Title :
Intrusion detection using fuzzy window Markov model
Author :
Xu, Zhoujun ; Sun, Jizhou ; Li, Wenjie
Author_Institution :
Dept. of Comput. Sci. & Technol., Tianjin Univ., China
Abstract :
Because the computer systems audit is a series of system commands or events, which we name states, a very natural method of detecting intrusion is to use a Markov model to calculate the audit series anomaly. Some researchers have done some work based on stationary Markov theory. Stationary Markov theory, however, has its shortcoming of incorrect assumption, and that can directly affect intrusion detection effect, because some "noise" can often make the state series change.

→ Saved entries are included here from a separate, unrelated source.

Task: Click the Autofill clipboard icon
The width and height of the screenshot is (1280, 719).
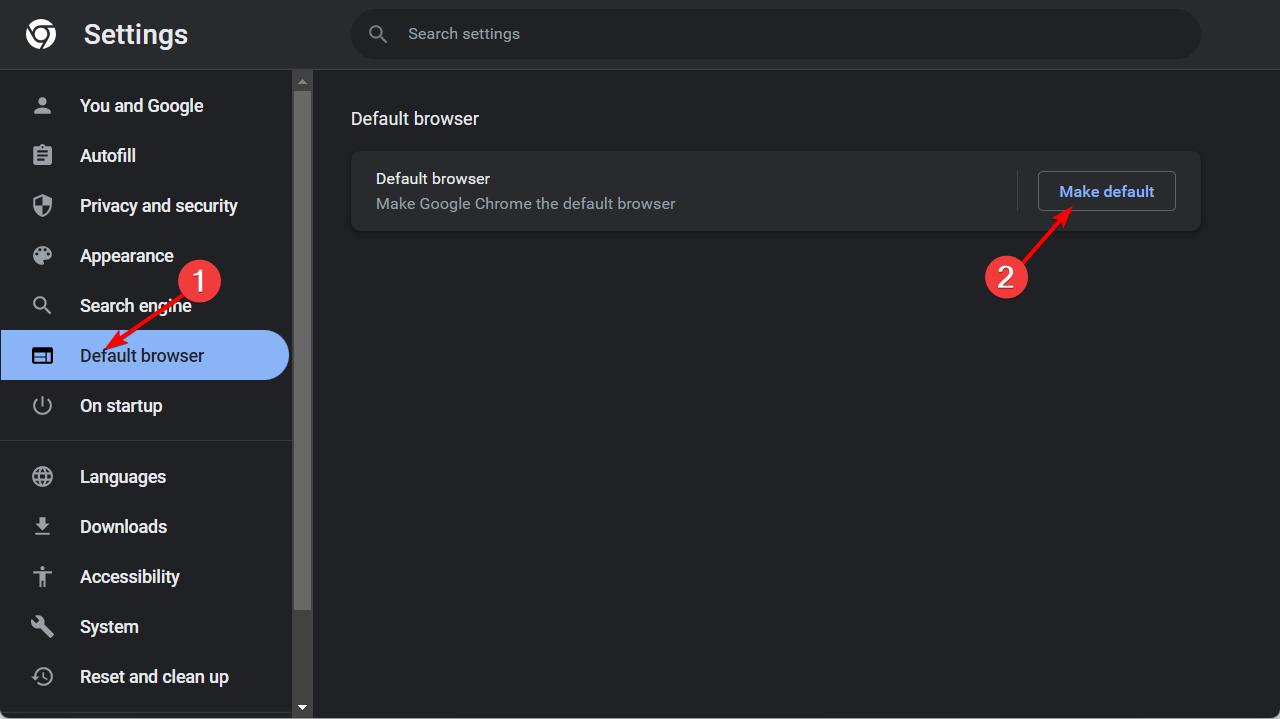Action: click(x=42, y=156)
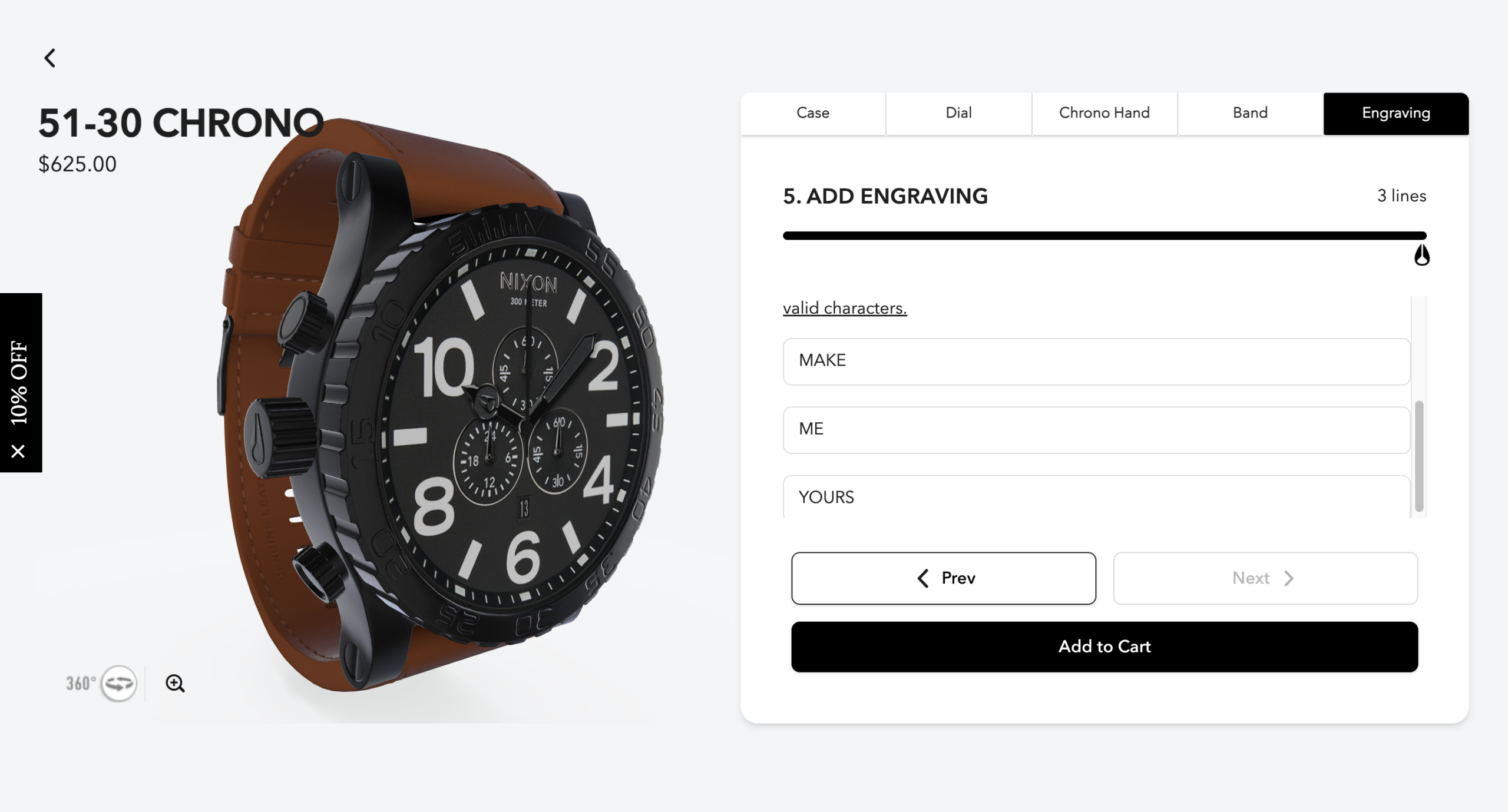Select the Chrono Hand tab
Image resolution: width=1508 pixels, height=812 pixels.
1104,113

To solve this problem, a window Markov (WM) model is proposed. In the WM model, the next state of time t does not depend on the state of time t+1 but on the states in a time window of [t+1, t+m]. In the WM model, it is not reasonable to give every state in the window equal evaluation to be the next state of time t, so we create a fuzzy window Markov (FWM) model. In the FWM model the states in the time window have different fuzzy evaluation values to indicate the probability to be the next state of time t. To test our FWM model, we have carried out an experiment based on the datasets collected at UNM by Forrest. Results show that the FWM model can work effectively.
Keywords :
Markov processes; auditing; authorisation; computer network management; fuzzy set theory; telecommunication security; UNM; audit series anomaly; computer systems audit; fuzzy window Markov model; intrusion detection; Computer science; Event detection; Information security; Information technology; Intrusion detection; Libraries; Operating systems; Sun; System testing;
Conference_Titel :
Electrical and Computer Engineering, 2004. Canadian Conference on
Print_ISBN :
0-7803-8253-6
DOI :
10.1109/CCECE.2004.1345195